The incident happened two months ago. It involved the same South Australian airfield that hit the news earlier this year when a pilot on a long test flight dramatically demonstrated the tedium of the task by flying his aircraft in a series of turns to write “I’M BORED” in the sky – and in another cheeky twist, adding a couple of penis shapes for good measure. See: Bored pilot writes message and draws penis in sky

In the latest incident, a student pilot in a Diamond DA 40 plane, conducting a solo navigation flight from Port Augusta to Parafield in South Australia “began to feel a headache in his forehead and engaged the autopilot”, the ATSB recorded.

“Shortly after, the pilot became unconscious.”

When the plane entered “Class C airspace” (the controlled airspace surrounding major airports) “Air Traffic Control (ATC) attempted to contact the pilot numerous times unsuccessfully”.

The crew of another Diamond DA plane (an Austrian four-seat, single-engine, light aircraft used frequently as a trainer), which was flying nearby, offered its assistance to ATC in identifying and establishing contact with the aircraft.

Autopilot in control

The crew of the second aircraft eventually sighted the other plane and reported that the pilot had by that time regained consciousness.

At this point, the other aircraft was over the sea, 46 kilometres south-south-west of Adelaide.

“Radio contact was subsequently established and ATC assisted the pilot in returning the aircraft to Parafield whilst under escort by the DA 42,” the ATSB noted.

“It is estimated that the pilot was unconscious for approximately 40 minutes.

“The pilot advised that the night prior to the flight he had suffered from a restless night of sleep and was recovering from a mild cold.

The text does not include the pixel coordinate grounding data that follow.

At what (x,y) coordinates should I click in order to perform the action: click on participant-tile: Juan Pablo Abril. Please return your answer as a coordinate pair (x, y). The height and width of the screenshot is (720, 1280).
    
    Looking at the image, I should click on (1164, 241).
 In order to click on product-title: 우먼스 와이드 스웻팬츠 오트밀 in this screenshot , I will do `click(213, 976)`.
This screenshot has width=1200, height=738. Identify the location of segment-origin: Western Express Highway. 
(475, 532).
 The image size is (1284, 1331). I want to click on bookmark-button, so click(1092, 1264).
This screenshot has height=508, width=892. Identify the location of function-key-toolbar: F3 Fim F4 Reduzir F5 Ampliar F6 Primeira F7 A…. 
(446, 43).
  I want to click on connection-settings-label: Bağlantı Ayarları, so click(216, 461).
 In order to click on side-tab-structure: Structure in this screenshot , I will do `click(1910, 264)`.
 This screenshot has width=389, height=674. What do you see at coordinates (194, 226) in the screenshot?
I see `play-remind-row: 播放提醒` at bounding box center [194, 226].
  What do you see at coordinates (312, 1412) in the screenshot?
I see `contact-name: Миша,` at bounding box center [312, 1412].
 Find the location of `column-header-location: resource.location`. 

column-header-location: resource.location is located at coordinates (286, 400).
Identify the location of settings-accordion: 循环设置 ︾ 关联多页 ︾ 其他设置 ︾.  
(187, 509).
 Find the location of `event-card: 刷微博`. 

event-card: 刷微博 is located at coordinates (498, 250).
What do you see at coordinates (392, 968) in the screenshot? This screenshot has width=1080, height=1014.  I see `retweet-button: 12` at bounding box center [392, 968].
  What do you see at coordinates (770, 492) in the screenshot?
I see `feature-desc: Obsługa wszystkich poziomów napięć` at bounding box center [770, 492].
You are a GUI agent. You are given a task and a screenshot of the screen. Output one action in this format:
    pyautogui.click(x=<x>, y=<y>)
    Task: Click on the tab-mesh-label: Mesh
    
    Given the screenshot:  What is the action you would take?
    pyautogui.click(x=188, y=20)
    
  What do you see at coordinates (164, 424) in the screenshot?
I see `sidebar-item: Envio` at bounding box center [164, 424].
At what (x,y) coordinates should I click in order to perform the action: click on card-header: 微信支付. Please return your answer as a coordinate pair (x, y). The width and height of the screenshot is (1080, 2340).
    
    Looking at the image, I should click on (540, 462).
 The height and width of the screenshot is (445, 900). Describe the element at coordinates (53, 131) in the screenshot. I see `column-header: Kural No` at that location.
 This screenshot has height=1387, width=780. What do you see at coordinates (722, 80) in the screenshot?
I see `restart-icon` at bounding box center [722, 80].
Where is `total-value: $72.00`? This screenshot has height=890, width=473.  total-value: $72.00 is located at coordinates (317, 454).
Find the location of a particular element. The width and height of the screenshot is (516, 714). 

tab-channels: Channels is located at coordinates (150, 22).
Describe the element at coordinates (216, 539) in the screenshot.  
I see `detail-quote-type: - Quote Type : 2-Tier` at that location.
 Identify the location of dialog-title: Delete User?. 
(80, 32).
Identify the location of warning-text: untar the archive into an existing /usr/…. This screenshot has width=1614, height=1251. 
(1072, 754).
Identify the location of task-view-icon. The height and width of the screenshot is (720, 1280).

On the day of the flight, the pilot did not consume any breakfast prior to departing from Parafield to Port Augusta. During the flight from Parafield to Port Augusta, the pilot only consumed a bottle of Gatorade, some water and a chocolate bar during the stopover in Port Augusta.”

As a result of this occurrence, the operator has advised the ATSB that they are taking the following safety actions:

  • Provide guidance that is more specific to students regarding sleep patterns and practical methods to ensure students are well rested.
  • Students will be required to include in their flight authorisation form their hours of sleep in the previous 24 and 48 hours, the time of when their last meal was consumed and the type of meal.
  • Conduct a safety briefing to re-emphasise the importance of observing company guidelines and responsibilities of the pilot in command, with more emphasis on fatigue management.